3. To OVERRIDE: append a block to `work_dir/narration_review_override.md` naming WHICH finding
   (segment + category), WHY it is acceptable, and who signed off. Unaddressed `error` findings with
   no override entry mean the draft is **NOT ready**.
4. Only then proceed to Step 3 (`validate.py` — the hard gate).

**GATE rule:** review NEVER blocks the tooling (it leans on a flaky chat API and a re-render is cheap).
`validate.py` is the deterministic hard gate. The override log makes "we saw the finding and chose to
ship it" auditable — review.py / validate.py never read it; it is a record for the human in the loop.

Override block shape — `work_dir/narration_review_override.md` (append-only):

```
## Override — <date>
- Finding: segment 4 / category=hallucination
- Reviewer said: "‘他早已知情’无画面/对白依据"
- Decision: KEEP — grounded in the --context synopsis (s2 reveal); reviewer lacked that context.
- Signed: <agent/human>
```

## Step 3 — validate

```bash
python3 scripts/validate.py --work-dir <work_dir> --mode full   # or --mode cut
```

Writes `narration_lint.json`; in `full` mode rewrites `narration.json` with quiet-window alignment.
Fix any lint errors and re-run until clean.

## Cut mode (long video → short recap)

Before narration, write `work_dir/clip_plan.json` (original-time source ranges to keep), optionally
self-review it in `clip_plan_review.md` (agent-only; the tooling does not read it), then write
`narration.json` with timestamps that fall inside the kept clips. The video-cut skill maps both to
the shortened timeline. Validate with `--mode cut`.

```json
{"target_duration": "10m", "clips": [{"start": 12.0, "end": 38.0, "reason": "冲突开端"}]}
```

**剪辑模式写作要点(解说要对上剪后的画面,不是原片):**
- **按成片时长写**:解说的 beat 数量对齐**目标成片**(brief 头部已按目标时长算好),不是原片时长。中点落在任何保留片段之外的 beat 会被丢弃——别在被剪掉的段落上写解说。
- **每段落在单个片段内**:一个 beat 的 `[start, end]` 不要跨片段边界,否则会被裁到片段长度,配音就会念到剪掉的画面(`--mode cut` 会以 `crosses_clip_boundary` 警告)。
- **按成片顺序讲**:beat 按它们所属片段在成片里出现的先后排序,让解说在剪后画面上连成一条线。
- **重复源区间**:clips 复用了重叠的源区间时,给 beat 标 `source_clip_id`,确保映射到正确片段。

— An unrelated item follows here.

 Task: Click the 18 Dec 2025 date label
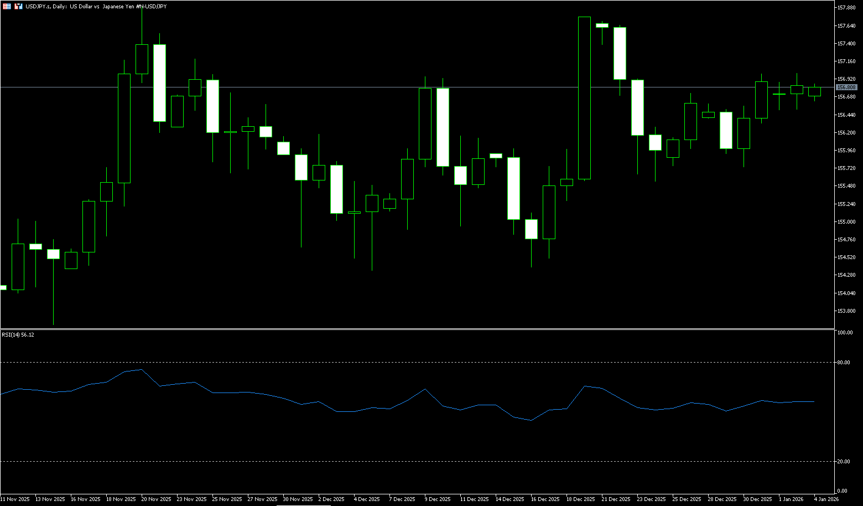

> 片名/题材明确但缺乏剧情上下文时,先按 [背景调研指南](../video-understanding/references/research-guide.md) 写 `background_research.json` 再写解说——否则解说只能"看图说话"。brief 在 substrate 偏薄时会把密度目标降为上限而非配额:宁可少写、写实,也不要为凑数堆画面描述。

## What this skill does NOT do
- Does NOT run ASR/VLM or analyze the video — it consumes the understanding index.
- Does NOT synthesize audio or render video.
- `review.py` does NOT edit narration.json and does NOT block the pipeline — it is advisory.
- `validate.py` does NOT rewrite the meaning of the text — it only checks/aligns timing and quiet windows.